The most forthright caution, curiously, has come from Iran’s supreme leader Ali Khamenei, who—without referring to the current negotiations—reminded his hardline base that deals with foes are permissible if temporary.
The ultimate foe in Khamenei’s mind, of course, is America: presented more as an evil being than a country - the centerpiece of a narrative that manufactures, and is sustained by, hostility.
This narrative is, in many ways, reciprocated. Successive US administrations have portrayed Iran not just as a rival state, but the world’s leading sponsor of terrorism—a rogue actor bent on disrupting the global order.
Like Tehran’s view of America, this framing is not just rhetoric; it underpins policy, shapes alliances and narrows the space for diplomacy.
As talks resume, staunch anti-Americans in Iran warn against trusting “the Great Satan”, while the so-called hawks in the US decry any compromise with “the Mad Mullahs.”
Ingrained enmity
Despite gestures suggesting de-escalation—like the quiet removal of American flags from Iranian street protests—the hostile rhetoric has not faded. That’s because the tension is embedded not just in language, but in military posture.
The Trump administration has deployed two new warships to the region and deepened defense ties with Israel and Iran’s Arab neighbors.
Meanwhile the Iran-backed Houthis in Yemen managed to strike deep into Israel with a ballistic missile landing near its main airport on Saturday.
Both sides are redrawing lines of confrontation.
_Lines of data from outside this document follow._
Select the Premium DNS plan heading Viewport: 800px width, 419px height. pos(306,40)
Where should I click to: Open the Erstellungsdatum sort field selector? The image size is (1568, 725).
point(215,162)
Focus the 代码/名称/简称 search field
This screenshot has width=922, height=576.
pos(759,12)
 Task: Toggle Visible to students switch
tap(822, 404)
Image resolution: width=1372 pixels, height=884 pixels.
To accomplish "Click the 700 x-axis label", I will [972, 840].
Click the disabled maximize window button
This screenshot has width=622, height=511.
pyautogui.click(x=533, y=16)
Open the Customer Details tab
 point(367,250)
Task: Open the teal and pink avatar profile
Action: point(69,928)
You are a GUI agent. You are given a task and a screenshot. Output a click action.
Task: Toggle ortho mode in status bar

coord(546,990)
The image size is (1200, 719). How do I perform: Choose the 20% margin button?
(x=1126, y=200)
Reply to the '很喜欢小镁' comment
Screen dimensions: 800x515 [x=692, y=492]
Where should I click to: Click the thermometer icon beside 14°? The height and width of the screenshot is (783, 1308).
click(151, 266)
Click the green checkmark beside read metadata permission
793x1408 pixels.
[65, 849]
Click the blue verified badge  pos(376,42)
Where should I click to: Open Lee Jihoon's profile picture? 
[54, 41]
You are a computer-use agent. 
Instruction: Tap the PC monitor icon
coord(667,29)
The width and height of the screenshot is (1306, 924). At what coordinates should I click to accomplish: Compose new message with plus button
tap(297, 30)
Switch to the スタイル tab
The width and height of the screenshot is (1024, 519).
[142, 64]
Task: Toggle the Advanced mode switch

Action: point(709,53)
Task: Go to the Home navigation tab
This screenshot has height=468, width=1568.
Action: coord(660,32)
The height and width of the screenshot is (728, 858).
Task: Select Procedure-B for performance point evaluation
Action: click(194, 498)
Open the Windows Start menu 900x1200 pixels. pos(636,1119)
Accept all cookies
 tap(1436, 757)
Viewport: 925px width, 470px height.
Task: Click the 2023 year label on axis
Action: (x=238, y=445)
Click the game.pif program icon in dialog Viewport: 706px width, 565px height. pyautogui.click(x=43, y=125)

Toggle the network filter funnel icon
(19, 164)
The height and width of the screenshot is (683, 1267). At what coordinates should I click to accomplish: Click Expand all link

Diplomacy is conducted under a constant shadow of war.
"I’m issuing a serious warning: if you make one wrong move, we will open up the gates of hell on you," Islamic Revolutionary Guard Corps chief Hossein Salami said on Thursday, referring to the United States and Israel.
"Sit down and stay in your place ... we have made extensive preparations."
The US government is not far off in tone. President Trump has framed the talks as a binary choice: agreement or war. “There are only two alternatives there," he told a conservative podcast on Wednesday. "Blow them up nicely or blow them up viciously."
Israel’s open threats to strike Iranian nuclear facilities and its insistence on the right to preemptive action only heighten the pressure.
In this climate, negotiations serve less to resolve conflict than to manage it. As long as each side sees the other as an irredeemable enemy—and enters talks prepared for battle—diplomacy becomes an extension of confrontation by other means.
Khamenei’s message about temporary deals may have been cryptic. But it had a clear implication: that diplomacy is a tool for crisis management, not conflict resolution.
Tehran and Washington may speak of de-escalation, but their dominant narratives remain unchanged—and the structures that sustain enmity show no signs of retreat.
Seen in this light, the ongoing talks appear to be more of a phase in a familiar cycle than an auspicious breakthrough.
Even if a deal is reached, without structural change, the hostility will likely endure—and should it unravel, military confrontation may appear a legitimate course more then ever.